# Paging Prof: Group delay view w/ PC Adv. MCACC



## hearingspecialist (Mar 15, 2010)

Hello Prof,

How do I access the Group Delay tab with my PC viewing advanced mcacc? When I go to it it tells me: "no data". What am I not doing to get that to show information? I've spent hours trying to figure out what I'm doing wrong or not doing correctly.

Please advise,


Brian in Bakersfield...:dontknow:


----------



## Prof. (Oct 20, 2006)

Brian,

When I view Group Delay Characteristics on my projection screen, I go to Review Reverb Settings in MCACC which then shows the delay characteristics for the individual frequencies..
I don't see why it would be any different when viewing it on a PC..
I presume that you have done a Reverb test..


----------



## hearingspecialist (Mar 15, 2010)

Yes sir I always do and what's also interesting is that for the first time (of many) when I print the parameters it shows me the individual values in 5db steps freq by freq 8 slots for some value of "L". Very interesting, the numbers across top go from 0-7 with EQ freq's going downward at far left and all the timing measurements from stated 0 to stated 7. I'm thinking this "L" is probably level because below each group of numbers is "Level db=58 + Value". :dontknow:


----------



## Prof. (Oct 20, 2006)

That sounds different than what I see on Reverb View..
So if you're now seeing this and can print it out, is the data now showing up?


----------



## hearingspecialist (Mar 15, 2010)

nope, nothing on the group delay tab, just all of the amazing info when I print. Now I printed from work this time and I know it prompted me to alter the excel doc once I saved it to my desktop so maybe all the other times whatever i have at home inhibits me from all the data. It printed a boat load of pages too not like when I printed from home. I was shocked from the "stack" of paper and valuable info after i printed, one would have to pay huge amounts of money to have someone come into your home to provide all this, just crazy all the amazing abilities.

Current: all 3 set at the 40-60ms delay, all 3 standing wave measurement points used, and my most recent thing was plugging one port tube on each sub enclosure to "de-tune" and drop hopefully some freqs...on paper now 15hz tuning with 80hz x-over and levels at -3.5db with reference levels still flirting with volume setting of -16db.


----------



## Prof. (Oct 20, 2006)

Have you noticed any difference in overall frequencies above x-over with the 3 point calibration, as compared to centre point calibration?

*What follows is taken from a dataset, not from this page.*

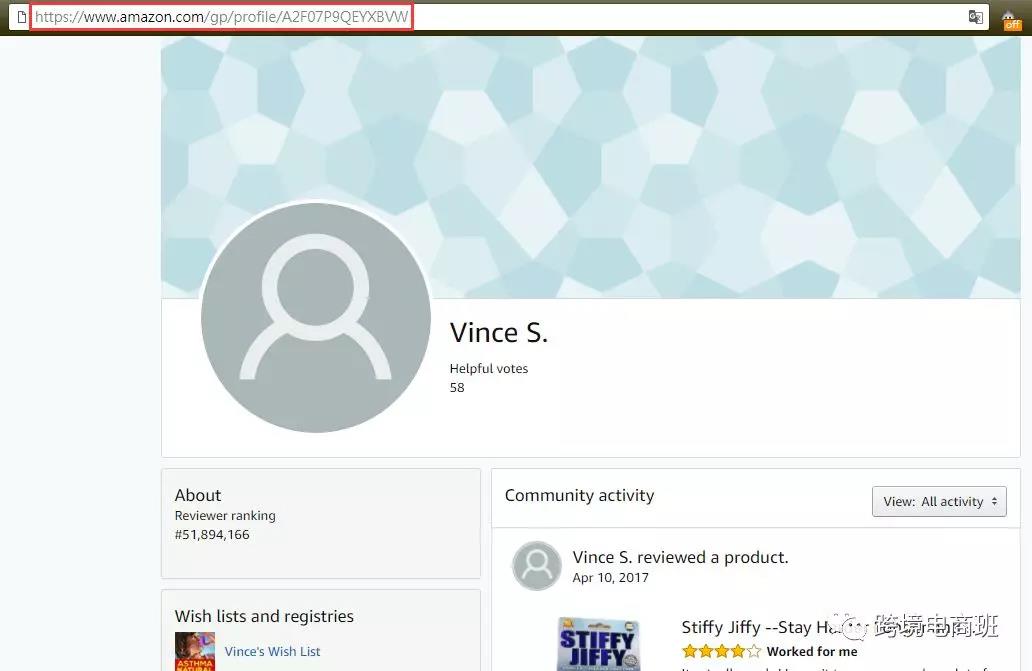
Task: Click the wish list thumbnail image
Action: tap(195, 651)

Has this opened or closed the sound field?
Did you completely seal the port or can air still pass through?


----------



## hearingspecialist (Mar 15, 2010)

Yes sir I have noticed a bunch and also better resolution for sure. The standing wave freqs are more defined and not so much a guess now or averaged. Just flat out better resolution all over the board but also opens up so many crazy ways to place mic for measuring. I have not messed with adjusting the Q values or semi tweaking the freq choices after standing wave measurements and really curious how adjusting the Q factors the quality of the sound and resolution of the filters. What has been your experience with adjusting and tweaking the Q's and filters?


----------



## Prof. (Oct 20, 2006)

That is something I haven't played around with either..I don't fully understand what affect Q values have..
In the early days I did play around a bit with the filter freq's. but I didn't really notice any difference by ear, so returned them to the original settings..
i guess with the right instruments and knowing what you're doing, it could possibly improve things further..

With the 3 point mic. position, I guess you could even set it up for the back row seats, if you have them..
Would be interesting to see how that would affect the sound then to the front seats..

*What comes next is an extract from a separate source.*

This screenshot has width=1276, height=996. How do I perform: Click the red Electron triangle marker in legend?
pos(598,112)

I did some further calibrations last night..I wanted to see what effect would be achieved by just running Full Auto on Symmetry..and then Auto - All Data - THX selected..but not set any specific delay time..just letting MCACC do the setting..and not make any manual adjustments to the EQ settings..as I've done previously..

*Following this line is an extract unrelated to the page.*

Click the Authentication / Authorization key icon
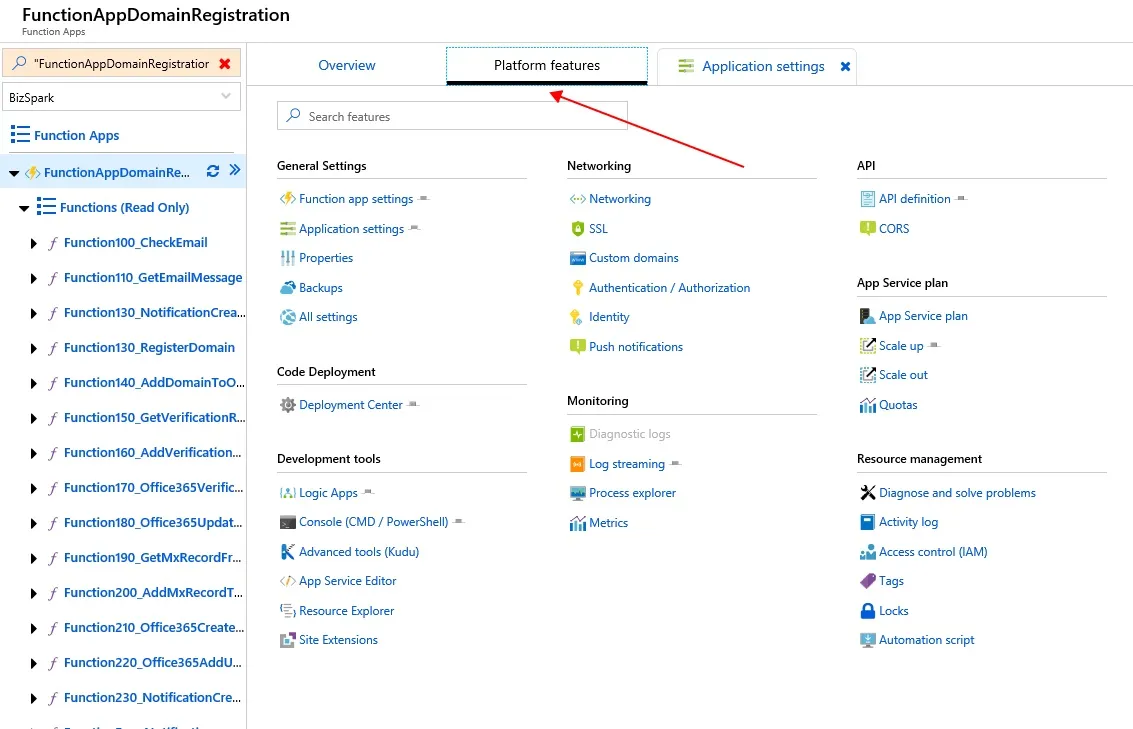The height and width of the screenshot is (729, 1133). tap(577, 288)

The results quite surprised me!..The first thing I noticed was that front sound felt more wrapped around me..like a curved screen affect..
Overall sound balance between voices, background sound and music was excellent..and in a crowd scene, you could hear the ambience all around you and I felt for the first time that I was in the middle of the crowd!
I don't know what delay MCACC has set, but I'm sticking with it! :bigsmile: :T


----------



## hearingspecialist (Mar 15, 2010)

That's awesome and when I think i've out-smarted it i run the Expert and I get reminded real quickly how much smarter it is than I. It must be higher than the 40-60ms and I am so curious how those slower times would sound. Too bad we couldn't get together with a few and really explore the setting with all the other variables controlled, just to enjoy all the adjustability.

I forgot to answer about plugging the ports, what I did was stuff 2 medium sized dish rags into each port and that seemed to work. I ran all 3 programs again to hear/see if having the x-over at 80hz and my first standing wave correction at 63hz, then 74hz, and finally 96hz what all that would do to the sound. I re-ran some blue rays that I knew had major lower freq output and even my girls said it shuddered more and was tonally deeper. Sometimes audio/sound goes against logic especially when it comes to plugging one port to drop an octave type stuff. Just like audiology...everything is backwards.


----------